Eyre has determined that the British Nationality Act should be interpreted in accordance with the Home Office’s limited approach to British citizenship, which has been in effect since October 2, 2000. Hence, the earlier understanding that was put into practice between 1983 and October 2, 2000, was wrong. This implies that many people who were born during this time period to parents, who, like Roehrig’s mother, were “eligible persons” under the European Union free movement regulation, will have been incorrectly granted British citizenship by the Home Office.
On the other hand, if Roehrig succeeds in his appeal of the ruling, the Home Office’s stringent policy since 2000 will be deemed illegal. The legal interpretation that was put into effect before to October 2000 will have been accurate. In this case, the Home Office would have incorrectly denied British citizenship to a large number of individuals born after 2000 to citizens of the European Union who ought to have been regarded as being “settled” in the UK.
Given that the government grossly underestimated the number of EU citizens residing in the UK before Brexit, it is realistic to assume that there will be tens of thousands of people who might be impacted in either direction. The Home Office has acknowledged that the affected children born before October 2, 2000, are British, as a matter of policy and justice, according to the secretary of state’s representations to the high court. But this is just a policy issue. It doesn’t offer any legal assurance.

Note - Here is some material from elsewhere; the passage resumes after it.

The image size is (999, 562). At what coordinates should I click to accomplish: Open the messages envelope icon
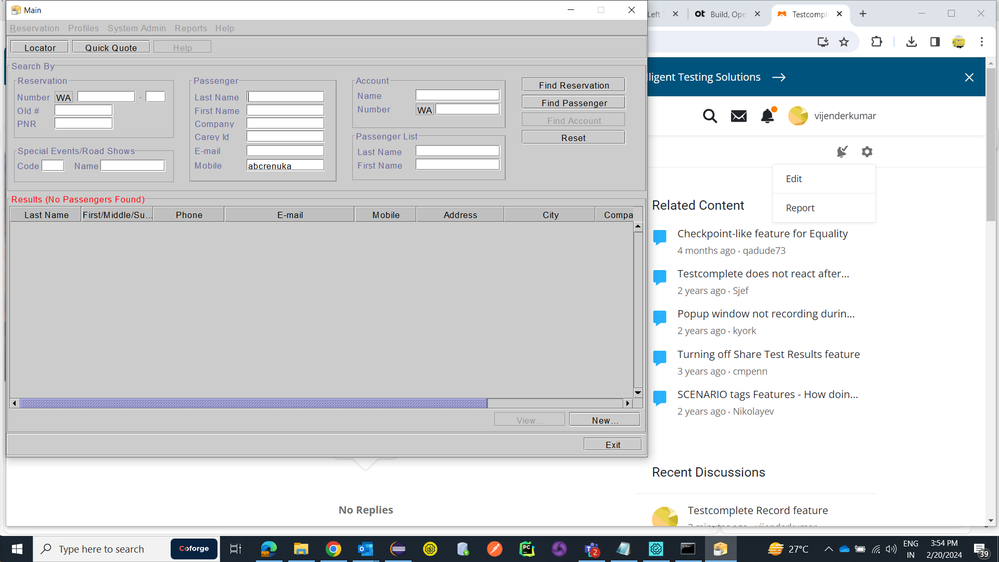[x=739, y=116]
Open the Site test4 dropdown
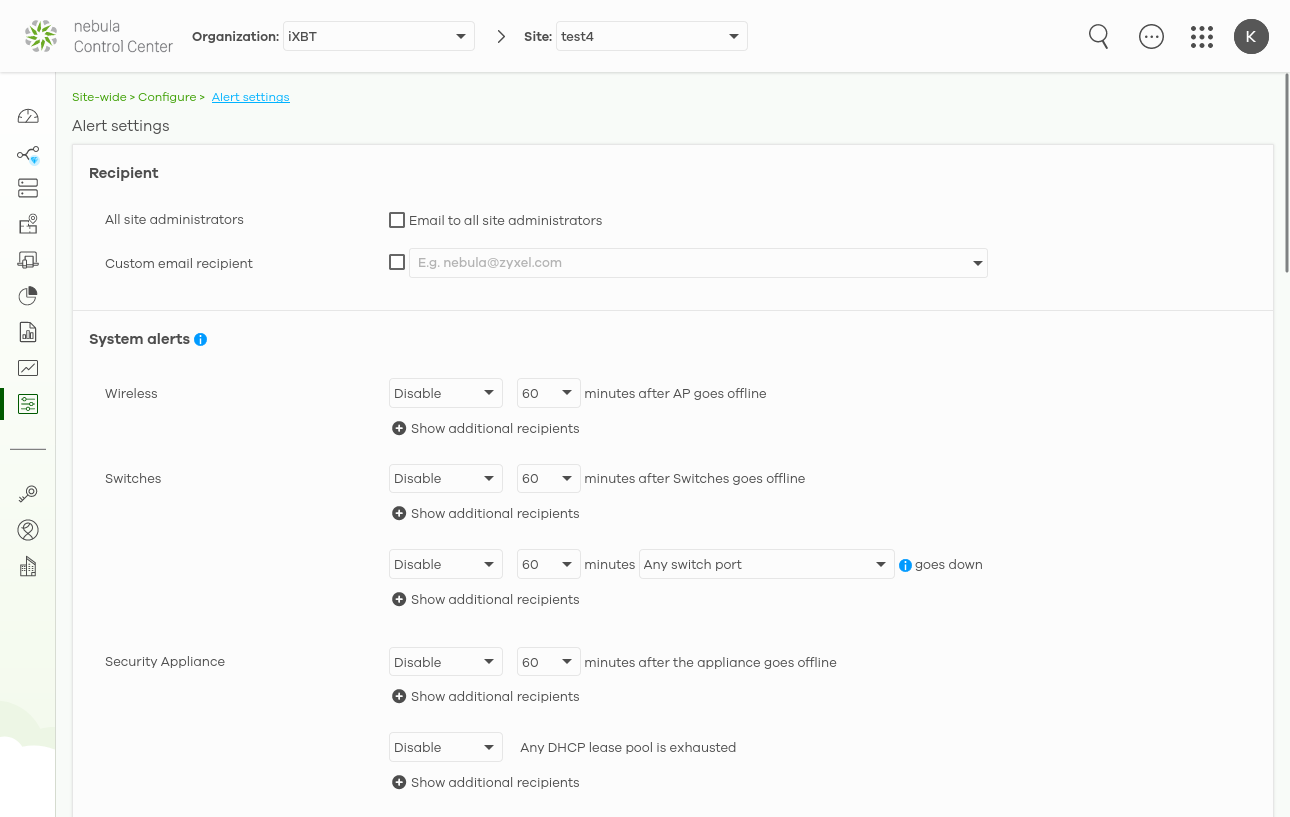1290x817 pixels. 651,37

Colin Yeo, an immigration attorney, cautions that the Home Office has in the past declared citizenship null and void if it was obtained unintentionally or via Home Office error. The policy to recognize British citizenship for anyone born before to October 2, 2000, is now on hold.
What about people who believed they had passed on their British citizenship yet went on to have their own children? Legislation that recognises the affected group’s acquisition of British citizenship in the past could guarantee protection for them. Nonetheless, thousands of “potentially British” individuals with parents who are citizens of the EU are currently living in a state of extreme ambiguity.